Reading with... Garrard Conley

photo: Brandon Taylor

Garrard Conley is the author of the memoir Boy Erased, as well as the creator and co-producer of the podcast UnErased: The History of Conversion Therapy in America. His work has been published by the New York Times, Oxford American, Time, and Virginia Quarterly Review, among others. Conley is a graduate of Brooklyn College's MFA program, where he was a Truman Capote Fellow specializing in fiction. He is an assistant professor of creative writing at Kennesaw State University. His debut novel, All the World Beside (Riverhead, March 26, 2024), is the story of two men in love and caught between the demands of their families and societal pressures in 18th-century Puritan New England.
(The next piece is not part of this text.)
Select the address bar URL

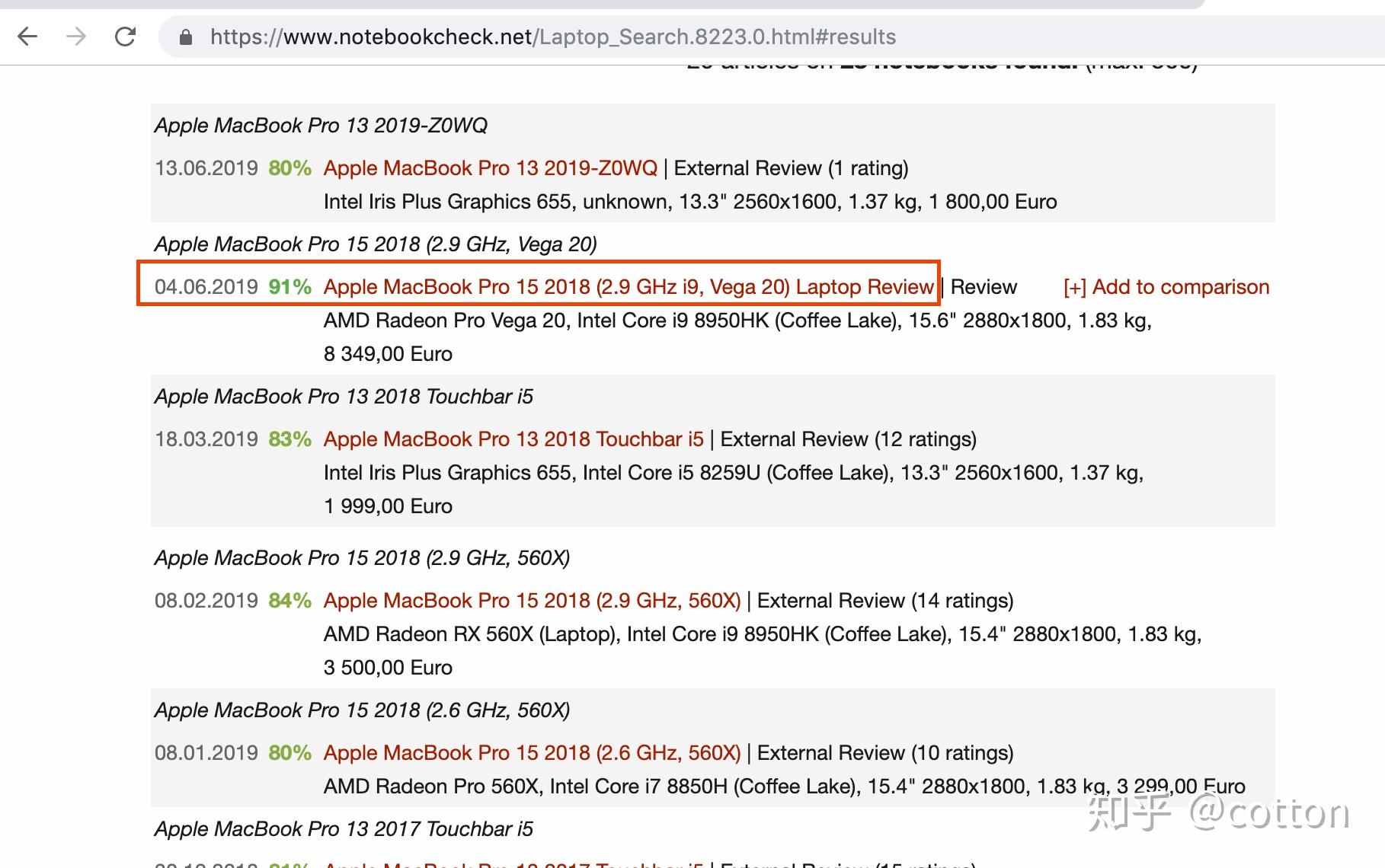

Handsell readers your book in 25 words or less:

Queer Scarlet Letter with over 500 sources for research.

On your nightstand now:

An ARC of Exhibit by R.O. Kwon, whose sharp language is a joy, along with Miranda July's new novel, All Fours, which had me reeling from joy and laughter to extreme existential crisis. I'm also reading and very much enjoying The Charioteer by Mary Renault, which somehow kept off my radar until this year--it's the gay war novel I didn't know I needed.

Favorite book when you were a child:

Any of the Fear Street books by R.L. Stine. I read these way too early and they've always held a fascination for me. Campy fun.

Your top five authors:

George Eliot, Leo Tolstoy, James Baldwin, Flannery O'Connor, Kazuo Ishiguro. This is way too hard. Maybe top 20 authors would make more sense, because I can't rank these geniuses.

Book you've faked reading:

War and Peace, though never Anna Karenina, which I've read more than once.

Book you're an evangelist for:

The Scarlet Letter by Nathaniel Hawthorne. I think the novel is remarkable for its prose style, its moral power, and for the fact that this man somehow knew how to write about adultery from a woman's perspective despite being a bit of a conservative. The book is a marvel.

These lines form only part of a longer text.